China and Soviet Union Alignment: Geopolitical and Ideological Causes

FROM THE LECTURE SERIES: THE FALL AND RISE OF CHINA

By Richard Baum, Ph.D., University of California, Los Angeles

Mao turned to Stalin and the Soviet Union for economic, technical, and military assistance after Maoists’ victory in 1949. It is believed that the global bipolarity post the Cold War had left Mao with no other option but to “lean to one side”. Did the US Presidents play a role in Mao’s crucial decision?

Photograph of Mao Zedong and Joseph Stalin sitting and clapping with people behind them during a function in Moscow.
Pursuing goals of political consolidation and economic reconstruction, Mao had turned to Soviet Union for assistance. (Image: Unknown/Public domain)
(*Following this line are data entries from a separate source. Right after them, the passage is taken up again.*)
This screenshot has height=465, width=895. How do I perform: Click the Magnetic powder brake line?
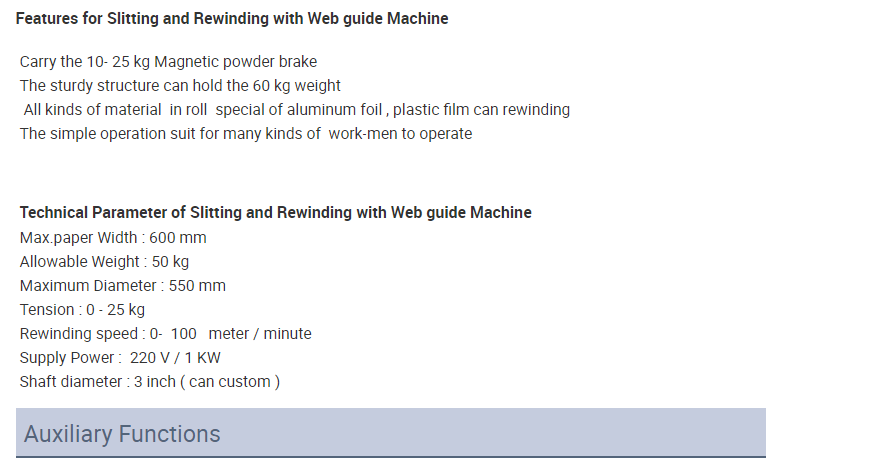pos(168,62)
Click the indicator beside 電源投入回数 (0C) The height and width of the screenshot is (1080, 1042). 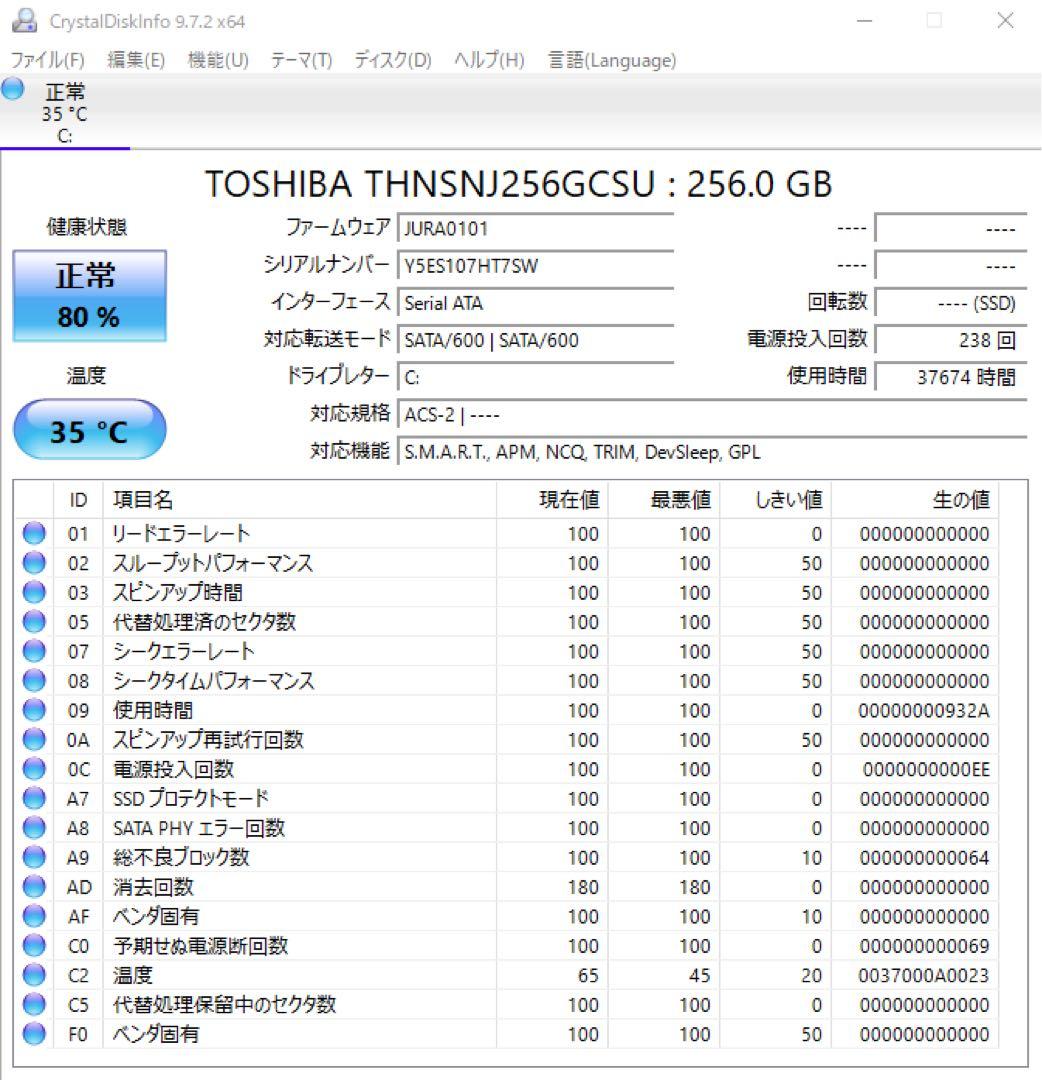point(32,769)
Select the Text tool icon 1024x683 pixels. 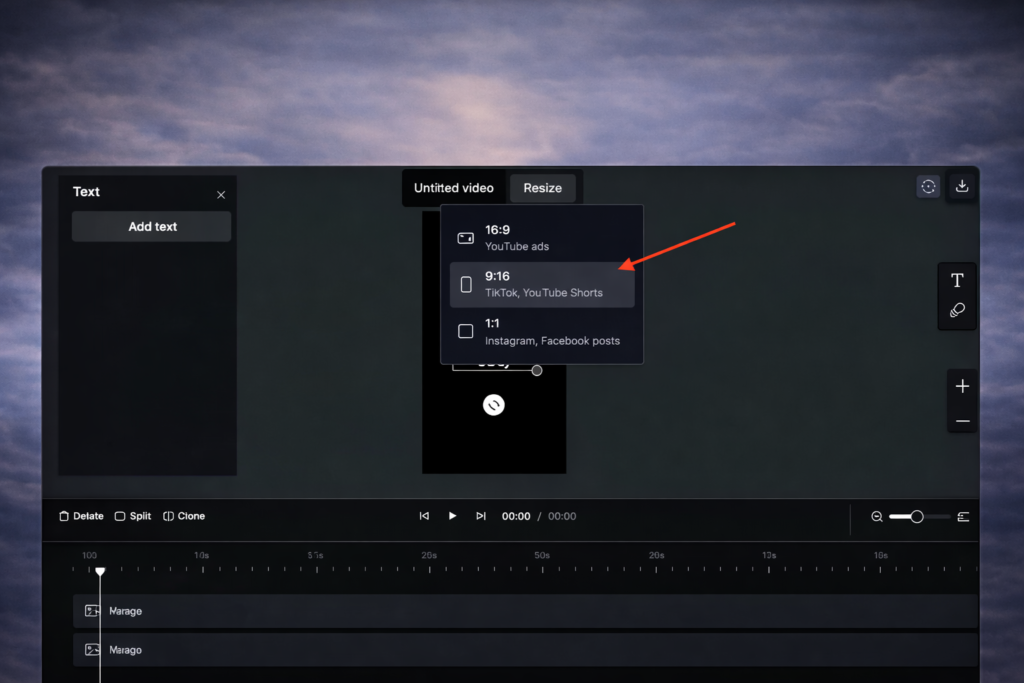tap(957, 280)
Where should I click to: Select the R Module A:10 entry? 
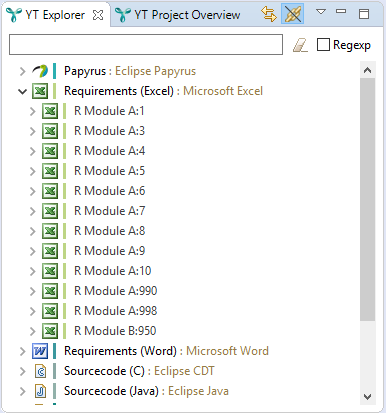pyautogui.click(x=113, y=271)
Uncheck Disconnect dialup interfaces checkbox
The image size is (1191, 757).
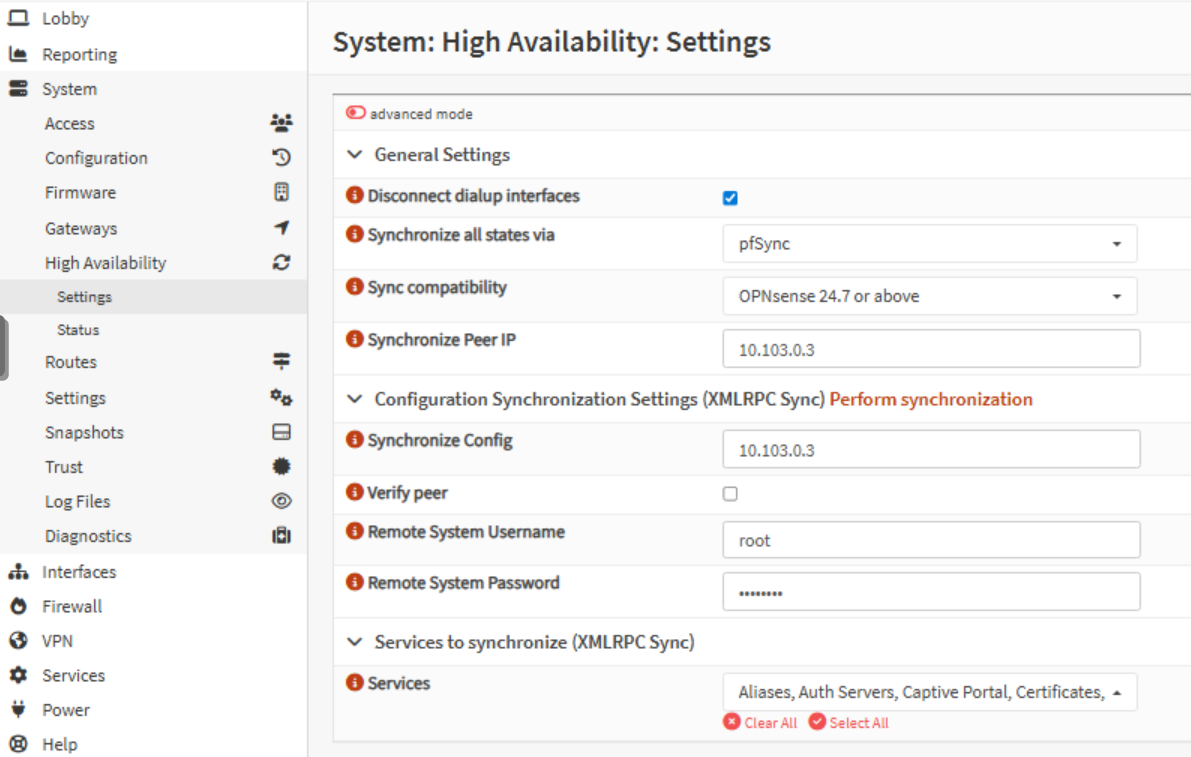pos(730,198)
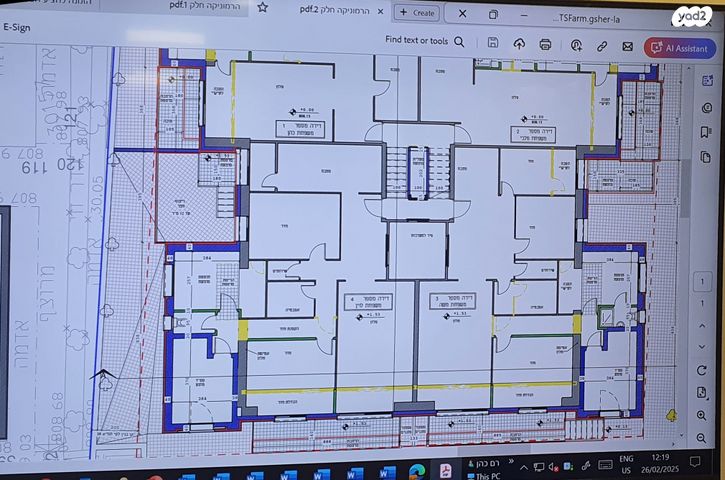Open the AI Assistant panel
Screen dimensions: 725x480
click(680, 47)
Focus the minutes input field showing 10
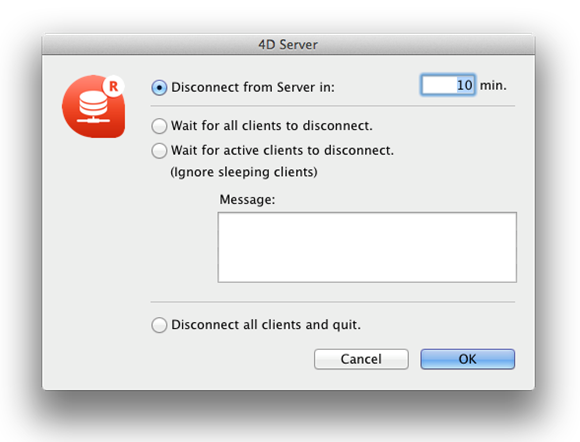Image resolution: width=580 pixels, height=442 pixels. tap(448, 85)
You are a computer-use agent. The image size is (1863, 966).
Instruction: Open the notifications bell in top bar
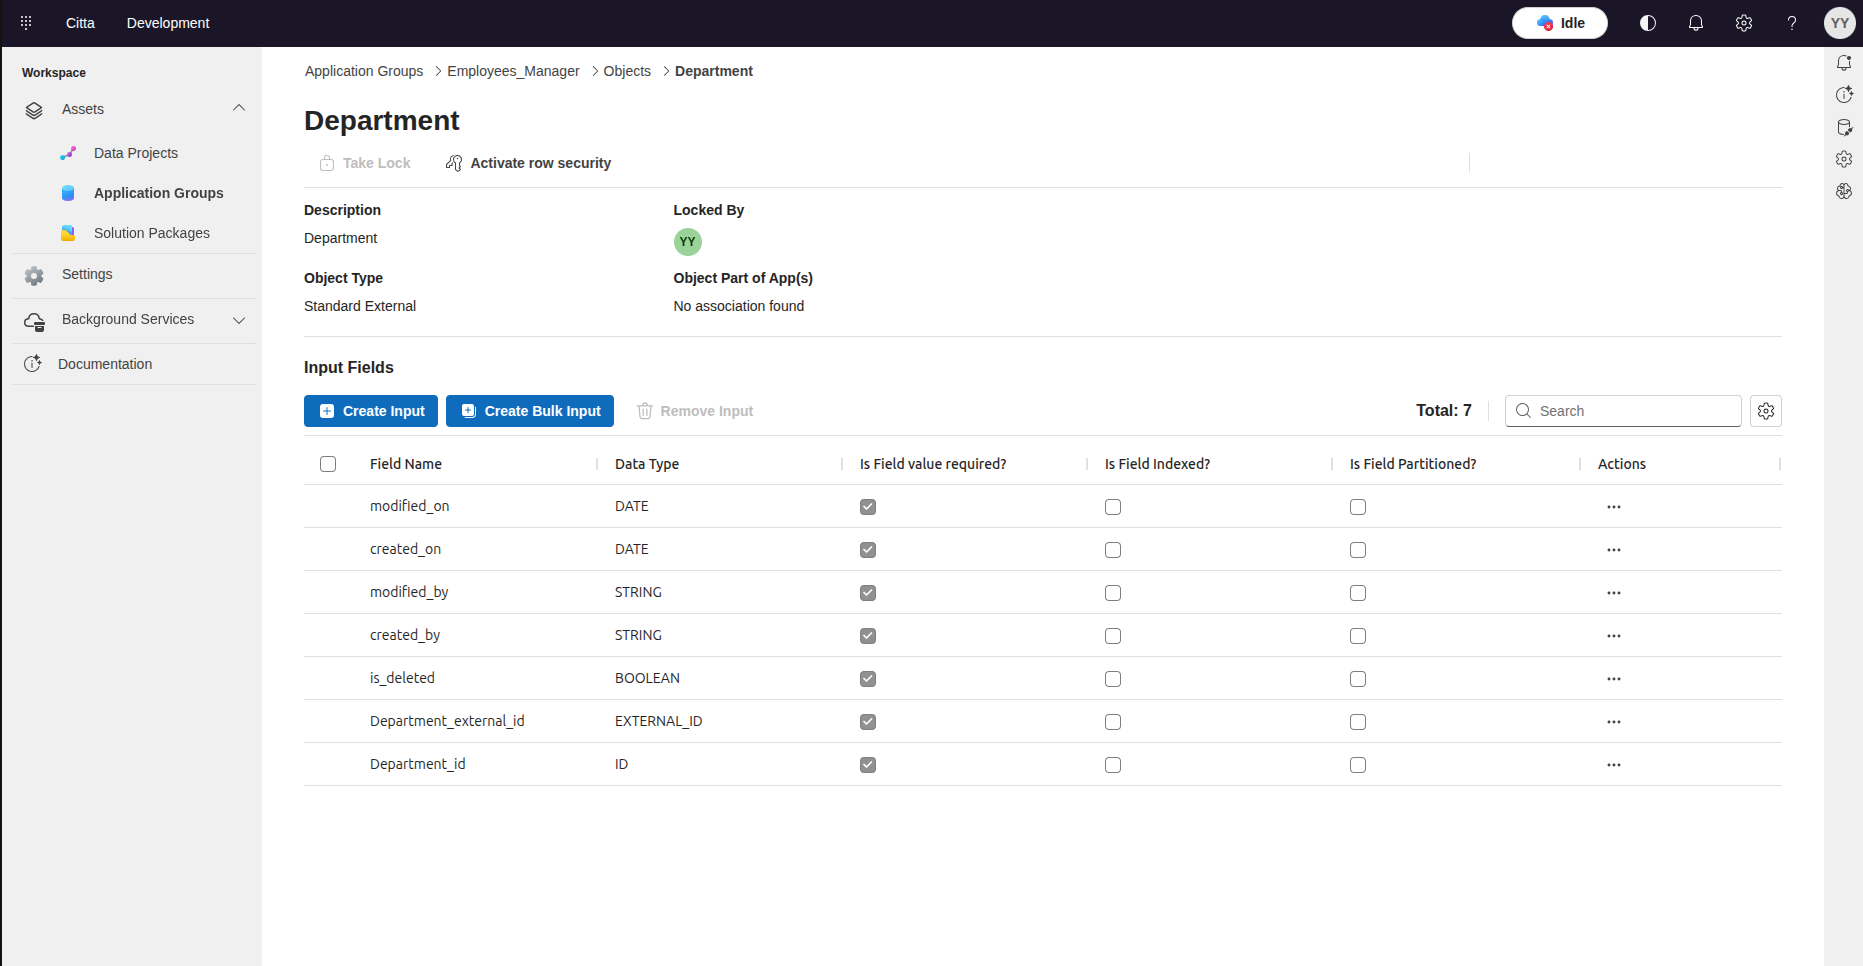click(x=1696, y=23)
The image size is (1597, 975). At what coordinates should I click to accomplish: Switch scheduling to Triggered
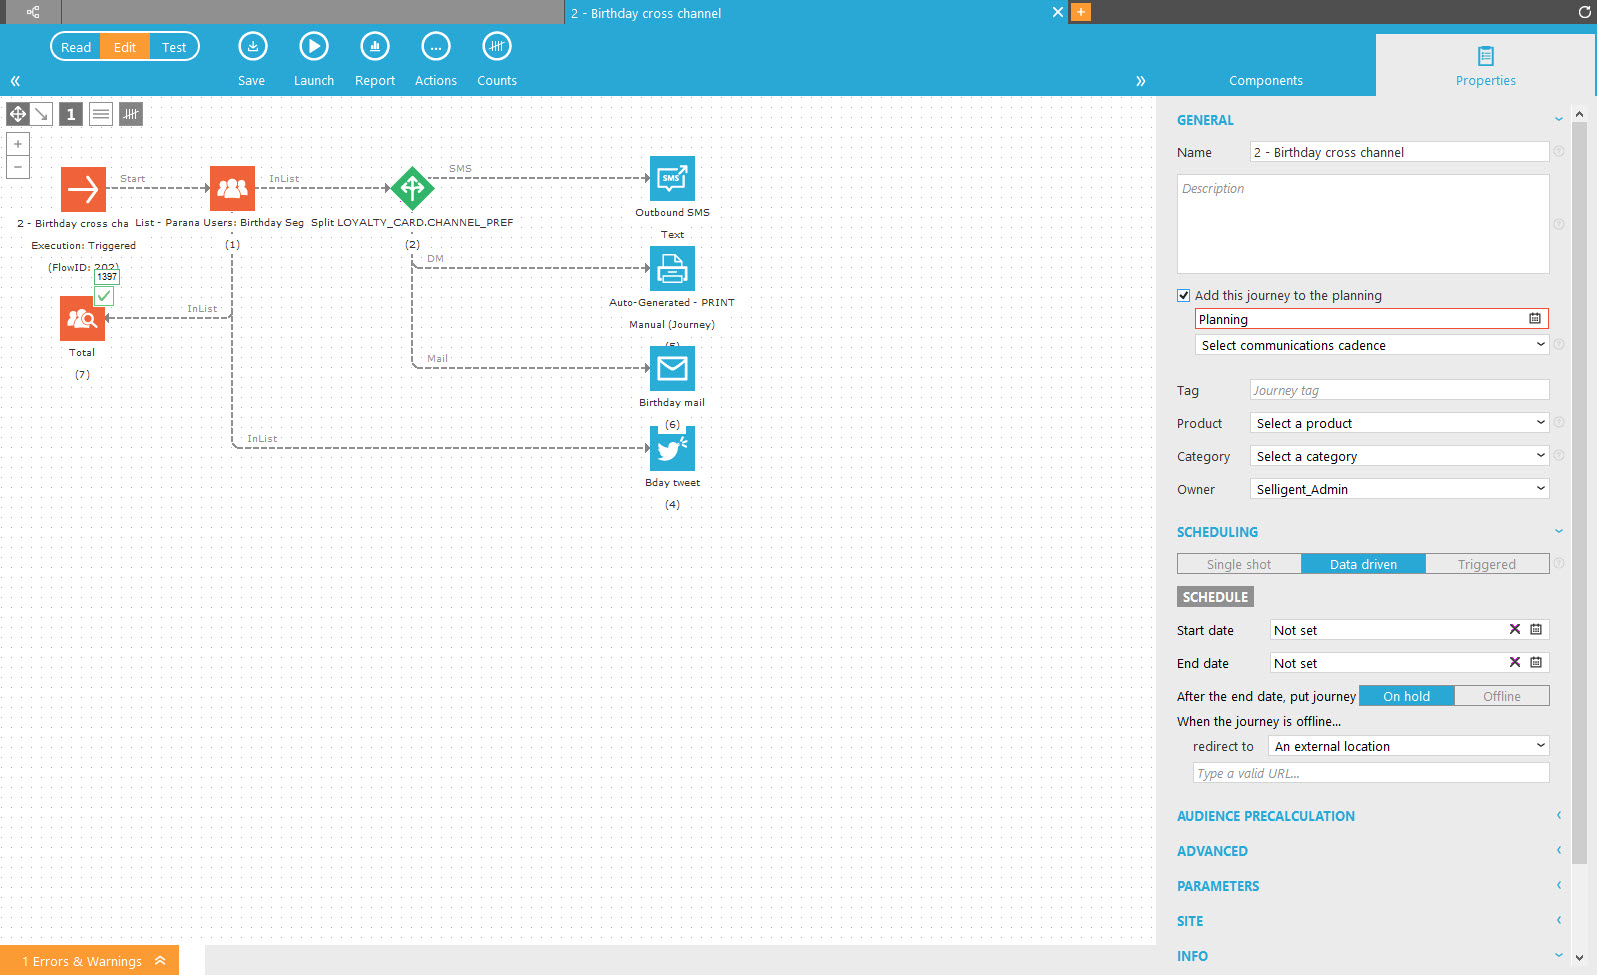coord(1486,565)
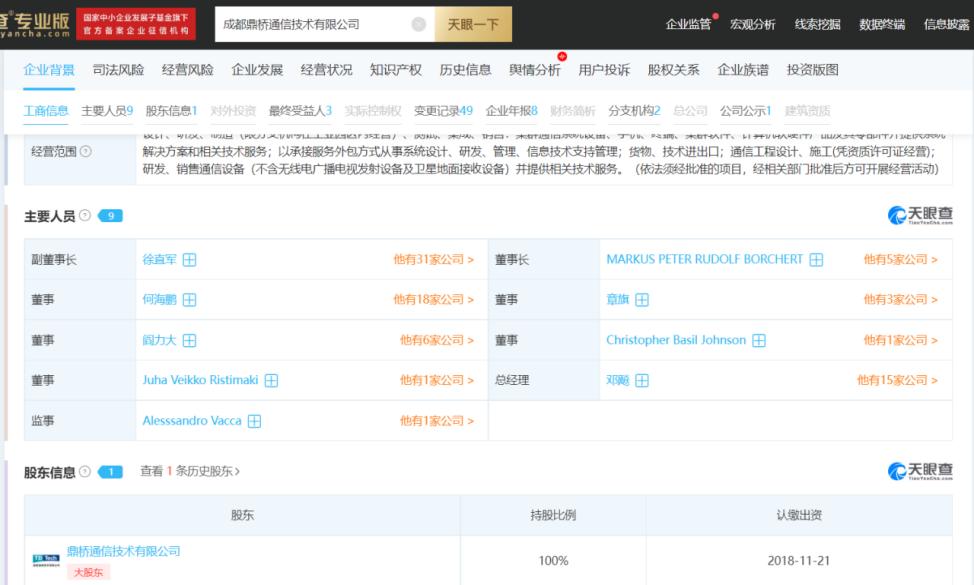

Challenges after the Maoists’ Victory

The Maoists’ victory in 1949 brought with it two fundamentally new challenges for the Chinese Communist Party: first, to consolidate their political control (by eliminating opposition groups and erstwhile class enemies), and second, to get the economy moving again by distributing rural farmland to peasant families, and by welcoming patriotic urban businessmen, merchants, and entrepreneurs to cooperate with the new regime.

While pursuing these twin domestic goals of political consolidation and economic reconstruction, in foreign policy the Maoist regime cast its lot firmly with the socialist camp.

In dire need of economic, technical, and military assistance, Mao swallowed his pride and “leaned to one side”, turning to Joseph Stalin and the Soviet Union for help.

This is a transcript from the video series The Fall and Rise of China. Watch it now, on Wondrium.

President Truman and the Communists

By 1949, the Cold War was well underway. The Soviet Union had dropped an “iron curtain” over eastern and central Europe, extending its dictatorial grip, in Winston Churchill’s immortal words, “from the Baltic to the Adriatic”.

In 1947, President Harry S. Truman intervened to prevent Communist insurgents from toppling pro-Western governments in Greece and Turkey. In proclaiming his Truman Doctrine, the president framed the conflict in southern Europe as a contest between free peoples and totalitarian regimes.

Still later in 1947, President Truman announced the birth of the Marshall Plan, designed to accelerate the economic recovery of Western Europe and thereby counteract rising Soviet power and influence in the East.

Learn more about the birth of Chinese communism.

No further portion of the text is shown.